= Porting Authorisation Code =

Unique identifier

Porting Authorization Code (PAC) is a unique identifier (normally 9 characters long and in the format "ABC123456") used by some mobile network operators to facilitate mobile number portability (MNP). This allows users to retain their mobile telephone number when switching operators.

==United Kingdom==
Telecommunications service is regulated in the UK by Ofcom. On 25 July 2003, Ofcom introduced the General Conditions of Entitlement which apply to all communications networks and service providers in the UK. Several amendments to this original document have been issued since this time.

Condition 18 requires all providers to provide number portability but only to subscribers of publicly available telephone services who request it. Number portability must be provided as soon as practicable and on reasonable terms to subscribers, and bilateral porting arrangements between providers must accord with agreed processes.

1. The current service provider must give the customer a Porting Authorisation Code (PAC), or a reason why it cannot be issued, within two working hours of their request (if for fewer than 26 numbers) or ten working days (for 26+ numbers)
2. A PAC is valid for a period of 30 calendar days from the day of issue, and the customer's request must be submitted to their new service provider within that time.
3. A number can then be transferred between 1 and 32 calendar days from the date the PAC is issued.

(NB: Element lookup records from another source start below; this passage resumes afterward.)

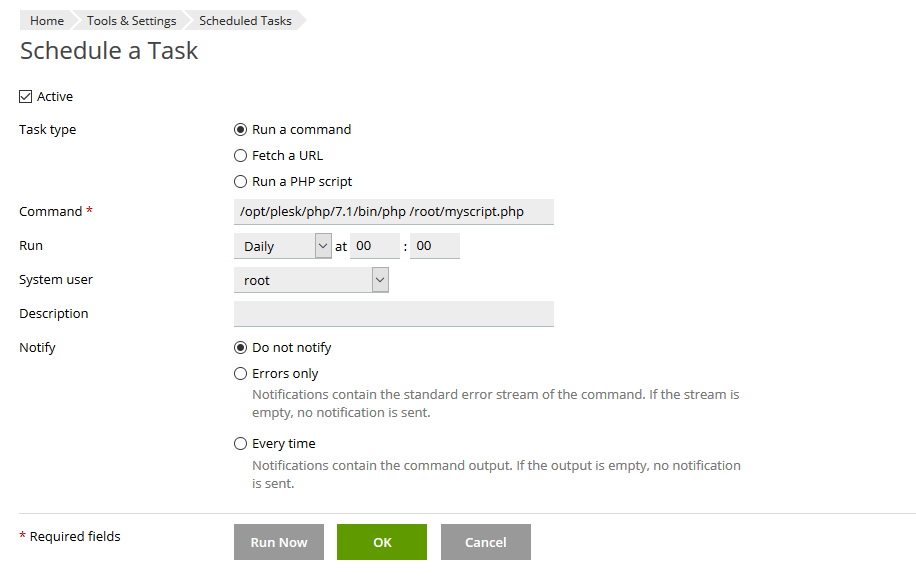Select the Run a command option

[240, 130]
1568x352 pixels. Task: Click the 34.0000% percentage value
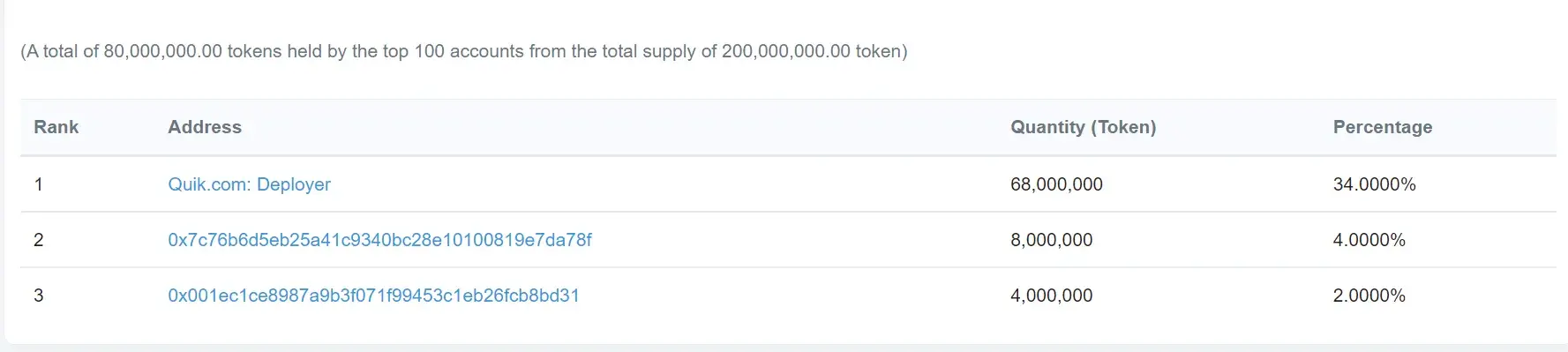click(1374, 184)
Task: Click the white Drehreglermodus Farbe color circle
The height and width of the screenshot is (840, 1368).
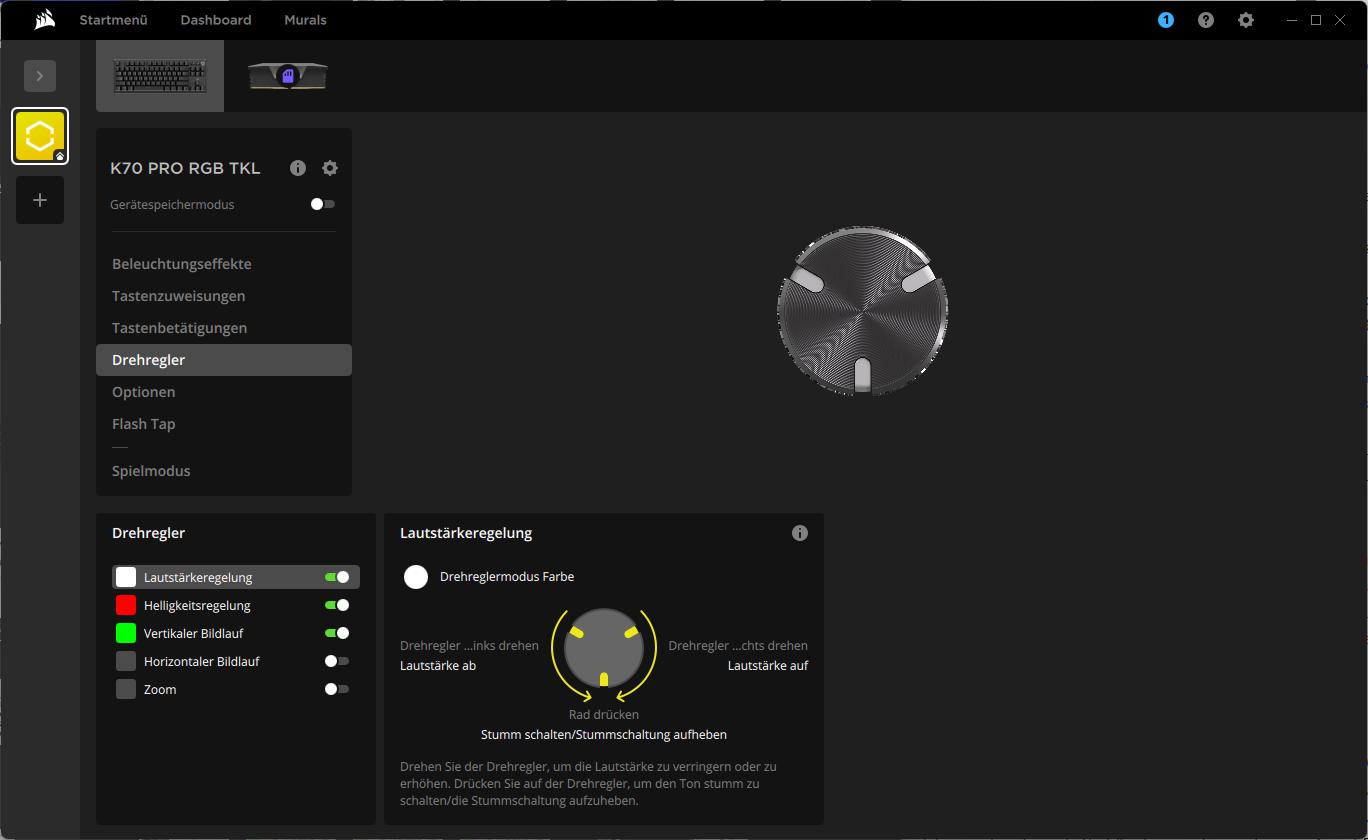Action: (x=416, y=577)
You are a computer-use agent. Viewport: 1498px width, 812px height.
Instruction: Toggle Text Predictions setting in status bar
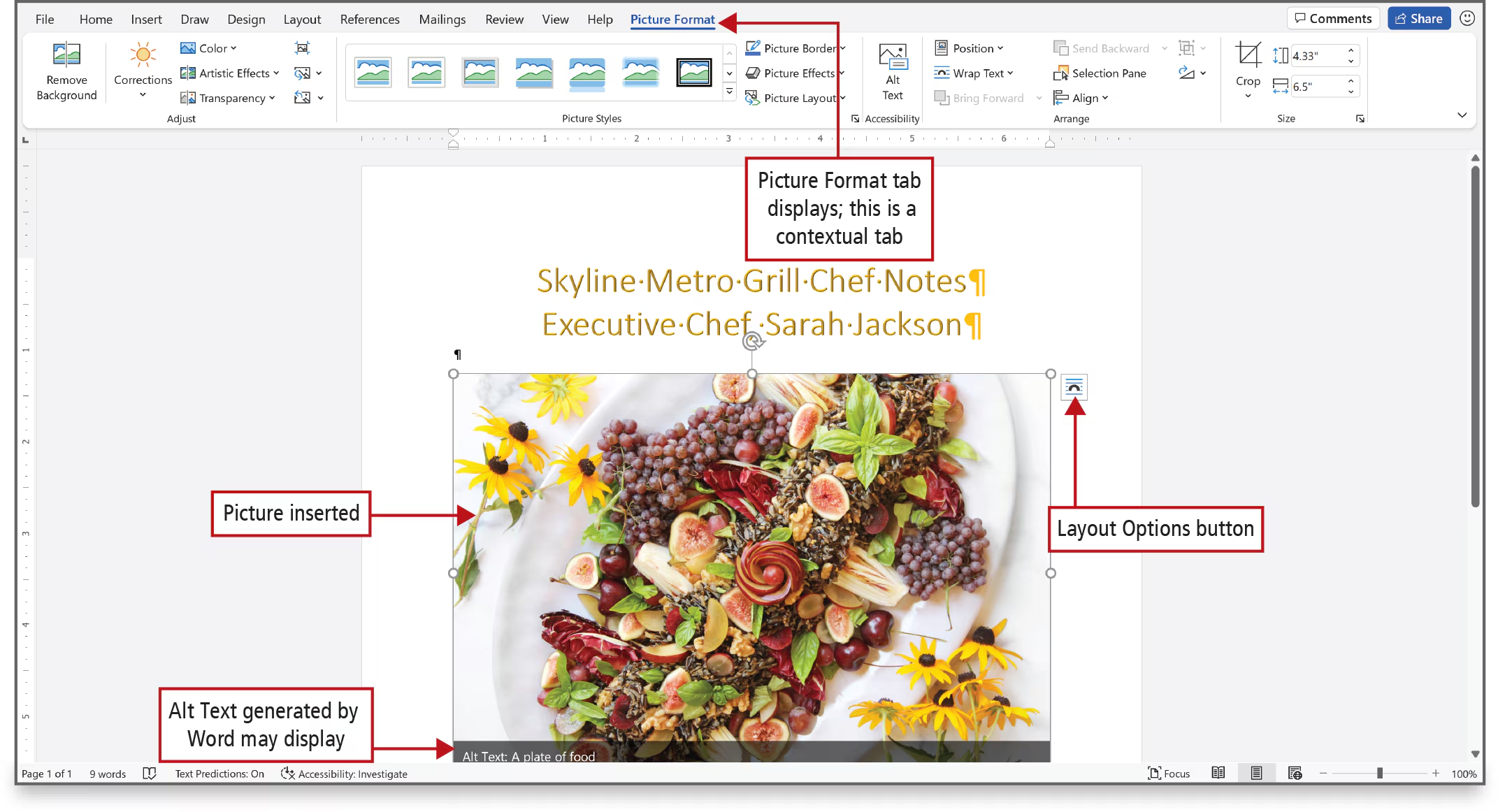(219, 774)
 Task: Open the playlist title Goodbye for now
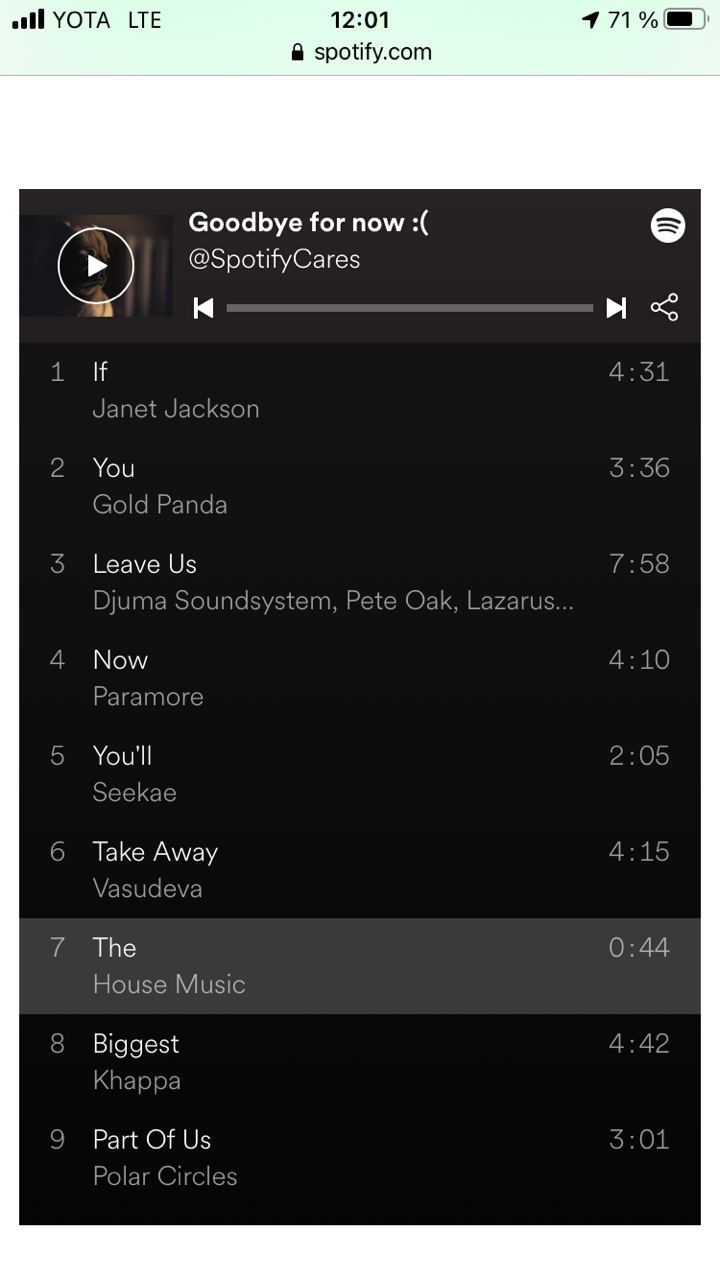(308, 222)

Some mobile phone companies can charge a fee to move the customer's number. This is usually no more than £25. The provider must issue a PAC within two hours of the port-out request, if such request was made over the phone for fewer than 25 numbers on a single account. Customer debt is not a valid reason for a service provider to refuse issuing of a PAC. Service providers may not treat PAC requests as requests to terminate service. Pay-as-you-go customers will lose any unused credit when switching service providers.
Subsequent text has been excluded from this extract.